Modelling a minimal residual disease-based treatment strategy in childhood acute lymphoblastic leukaemia

The measurement of minimal residual disease (MRD) in childhood acute lymphoblastic leukaemia offers the promise of individualized, risk-stratified treatment, but an optimal protocol needs establishing. A model was developed to explore certain unanswered questions. The model assumes that all patients have MRD assessed after induction chemotherapy and children above a certain threshold are offered intensive chemotherapy. Using parameter estimates derived from published studies of MRD, the model predicted event-free survival (EFS) rates, relapse rates and treatment-related mortality for a cohort of children in the first presentation who were Philadelphia chromosome negative. Using the level of MRD after induction in order to decide on the use of intensive therapy resulted in an increase in EFS rates of up to 2.9 per 100 children, although if the error of the MRD measurement were too great, the benefit was almost nullified.
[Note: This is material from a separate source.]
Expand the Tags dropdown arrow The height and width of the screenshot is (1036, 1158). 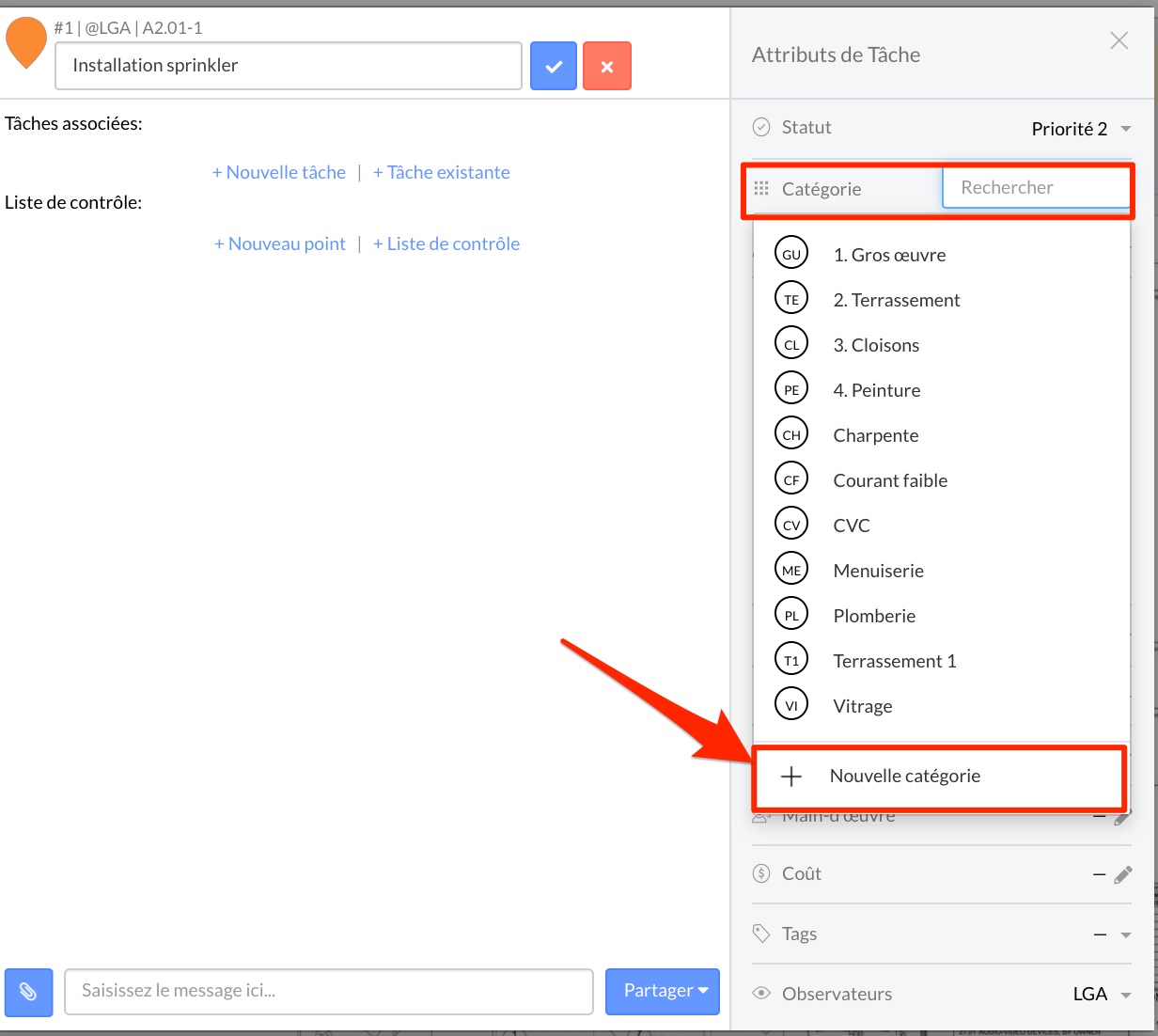coord(1126,934)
Taking and analysing more than one marrow sample from the patient for the MRD measurement, in order to reduce sampling and measurement error, improved EFS by a further 1.1 patients per 100 treated, and decreased the number of patients offered intensive therapy by up to 2.6 per 100 treated. The optimal threshold for offering intensive therapy was in the range of 10(-3.5) - 10(-4.5) cells if the intensive treatment-related mortality was 13-18% (allograft options), but 10(-5) - 10(-6) cells if it was less than 8% (intensified chemotherapy). Using MRD to target patients at a high risk of relapse improved EFS rates, but the accuracy of measurements was of critical importance.